His statement was backed up by CNN TASK Group consultant Anita Mendiratta who will be hosting two sessions. She said: “In the discussions I will be moderating, focus will be on finding solutions for industry growth. Difficult issues will be explored, hard questions will be asked, and unique perspectives will be shared, so we can discover what we really want, and need, to know to move the industry forward.”

Andrew McLachlan, Vice President Business Development, Africa for Carlson Rezidor and one of the most successful deal-makers in the hotel industry in Africa, is willing to identify several business practices that are hindering hotel development. Fresh from opening a new hotel in Mozambique and concluding two new hotel deals in Benin and South Africa, he has criticised business practices that are common across Africa and prevent everyone for making money. In six words, they are: poor quality, poor governance and poor information.

He says: “There are many obstacles to doing business in Africa…bureaucratic red tape, government interference, fluctuating currencies, slow construction, poor infrastructure, lack of experienced professionals, lack of quality information in most markets that makes benchmarking very difficult and corruption – the latter being as much the fault of non-Africans!”
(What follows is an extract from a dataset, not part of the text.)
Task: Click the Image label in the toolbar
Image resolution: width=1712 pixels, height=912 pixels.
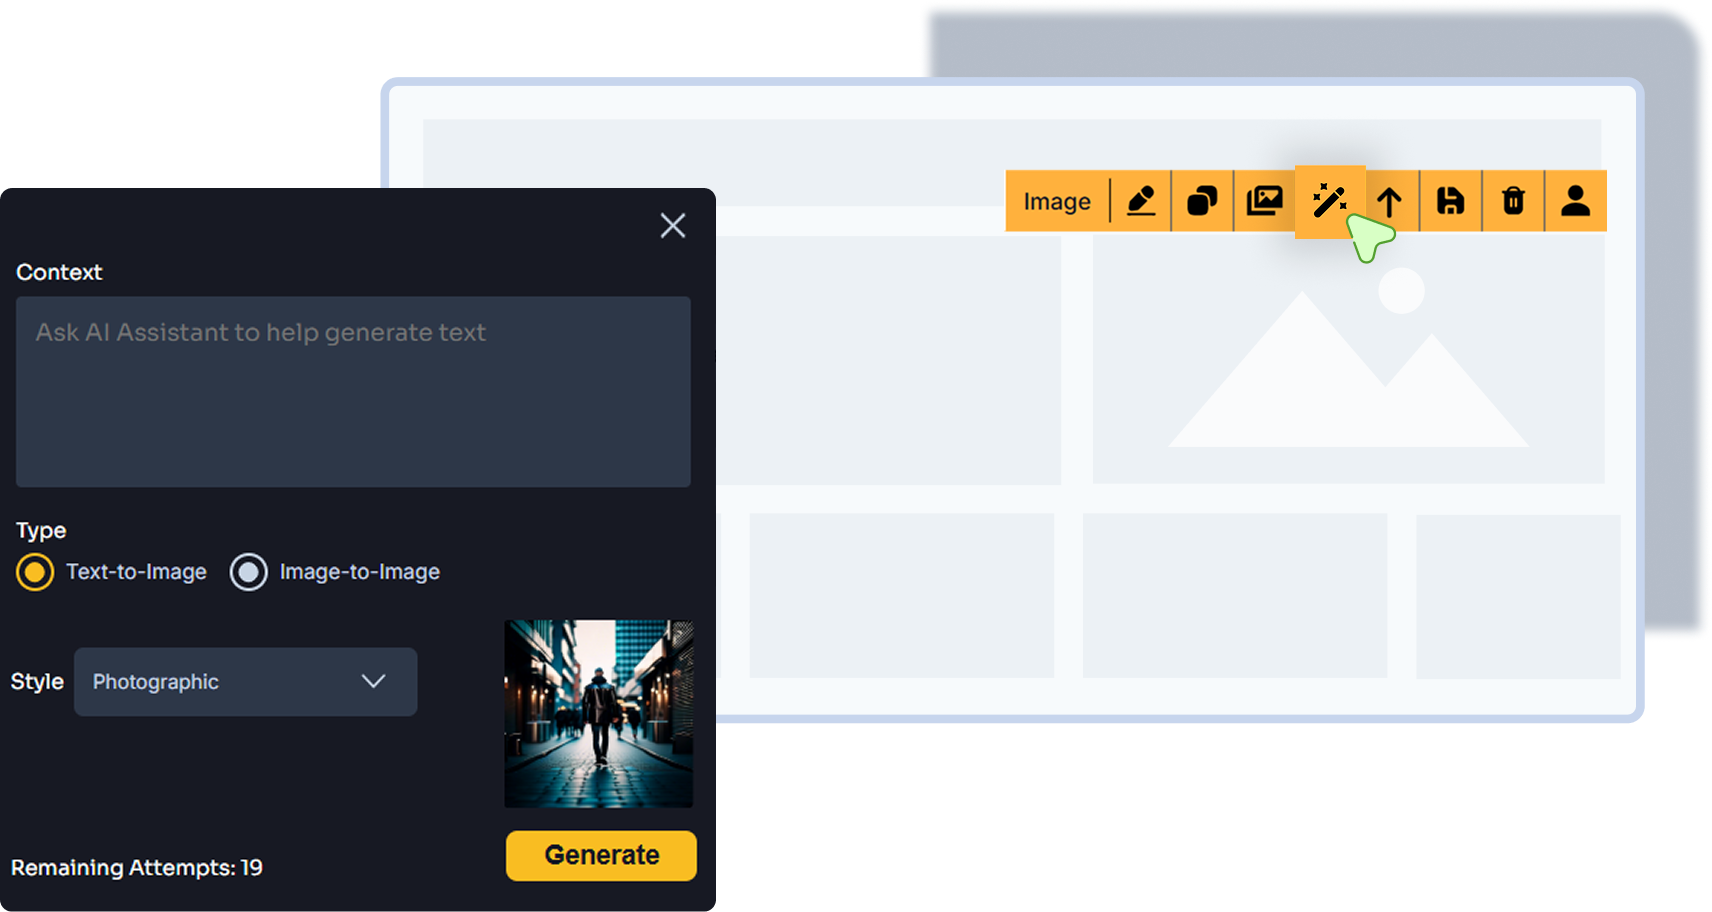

One international hotel chain describes a recent example of what it sees as corrupt practices by government officials. A hotel development project in central Africa was completely designed. When it went to the city for planning approval, certain corrupt city officials wanted a stake in the project. The local promoter refused and within 30 days the city presented a new master plan road system with a future road planned right through the middle of the site! This action was a result of the project promoter not agreeing to give away a shareholding in return for his plans being approved. The project is still alive, however it had to go back to the drawing board and be redesigned. Instead of there being a 260 room hotel with major conference facilities; a much smaller, more compact 180 room hotel on half the site was proposed. The hotel chain has since concluded that in future it will be wary of proposing landmark hotels with international branding on plans and presentations for fear of attracting ‘too much attention’.

Whilst hotel development in Africa has its difficulties, the opportunities still outweigh the challenges, as evidenced by the statistics that pipeline growth in Sub Saharan Africa is over 40% up on last year and recent news that China is to offer Africa $20 billion in fresh loans for infrastructure projects over the next three years, doubling a pledge made in 2009.

Andrew McLachlan concurs and says that as time moves on; his company is getting ever better at figuring out strategies to tackle the unique challenges presented by Africa. Carlson Rezidor recently took over the Okoume Palace Hotel in Libreville, Gabon. It struck a deal and took over the operation within 7 days of the first telephone phone call and within 60 days thereafter had concluded a hotel management agreement to operate the very first dual branded Carlson Rezidor hotel on that continent. He says: “I do not think we would have been able to achieve all this if we didn’t have a dedicated team on the ground in Africa in operations, technical and development plus the full support of the executive board in Brussels.”

At AHIF, there will be a session dedicated to doing deals in Africa at which leading investors, financiers and operators talk about what it takes before they put their money or brand on the table, where they see the opportunities and what they’re doing to tackle the obstacles.